Higher oestrogen levels can be the result of:
- Exposure to oestrogen mimicking chemicals in our environment (think beauty products, cleaning products, pesticides and other toxins);
- Poor gut health and digestion;
- Sluggish detoxification pathways, including the gut and liver;
- Poor nutrition and nutrient deficiencies.
After ovulation, we get a lovely surge in progesterone, which either tells the uterine lining to shred (hello period), or whether to stay and nurture a developing pregnancy.
Progesterone is our “pro-gestation” hormone that aids development of the fetus throughout pregnancy and helps your body to use its fat reserves for energy, it’s kind of a big deal when it comes to fertility.
When progesterone is lower than optimal, it’s a fairly good sign that you aren’t ovulating, making it impossible to get pregnant (no ovulation = no egg = no baby).
Even if you are ovulating, lower progesterone can make it difficult for your body to stay pregnant.
In a luteal phase defect, progesterone doesn’t quite reach the level it should after ovulation and sheds the uterine lining earlier than we would like. This means that even if there is a fertilised embryo, it doesn’t get a chance to implant into the lining, a process that takes around 7 days.
Low progesterone can be caused by
- Not ovulating
- Excessive exercise
- Undereating or restrictive diets
Yes, women have testosterone too and scientists tend to agree that it is super important for female fertility.
Research suggests that testosterone plays a crucial role in follicular development, preventing follicles from dying before they can mature.
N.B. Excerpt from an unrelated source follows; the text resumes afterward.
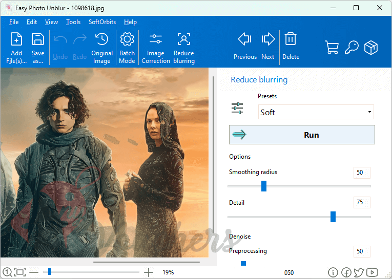Image resolution: width=392 pixels, height=279 pixels.
Task: Open the Tools menu
Action: coord(73,22)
Additionally, testosterone makes ovarian cells more sensitive to FSH (follicle-stimulating hormone), helping the follicles to grow and produce oestrogen.
Testosterone has been proven to be so beneficial in female fertility (in the right quantities), that it is even used in some cases of IVF treatment.
Testosterone in women is also essential for sexual desire and satisfaction. It goes without saying that this is pretty useful when it comes to baby-making.
As you might expect, lower than optimal testosterone also affects male fertility, leading to decreased sex drive, erectile dysfunction and low sperm count. Scientists have found that sperm counts in the western world have dropped more than 50% in the past 40 years and the rate of decline is showing no signs of slowing. The decline is likely due to increased oestrogen and decreased testosterone due to lifestyle and environmental factors.
Androgens are a group of hormones that include testosterone and its metabolites, DHEA-S, DHEA and androstenedione. In women, these are produced in the ovaries, adrenal glands and fat cells.
While low testosterone can affect fertility, having too much testosterone (or other androgens) can make things difficult as well - a common theme when it comes to hormones!
High androgens in women is commonly associated with excess insulin, which impairs ovulation and tells the ovaries to make testosterone instead. This is a major cause of PCOS, characterised by weight gain, irregular or absent periods, acne, unwanted hair growth and infertility.
In a nutshell, if pregnancy is something you’re hoping to welcome into your world soon or at some point in your life, it’s certainly worth taking a look at how each of these precious hormones are sitting at in your body. As you can see, they all play a crucial part for both men and women in fertility.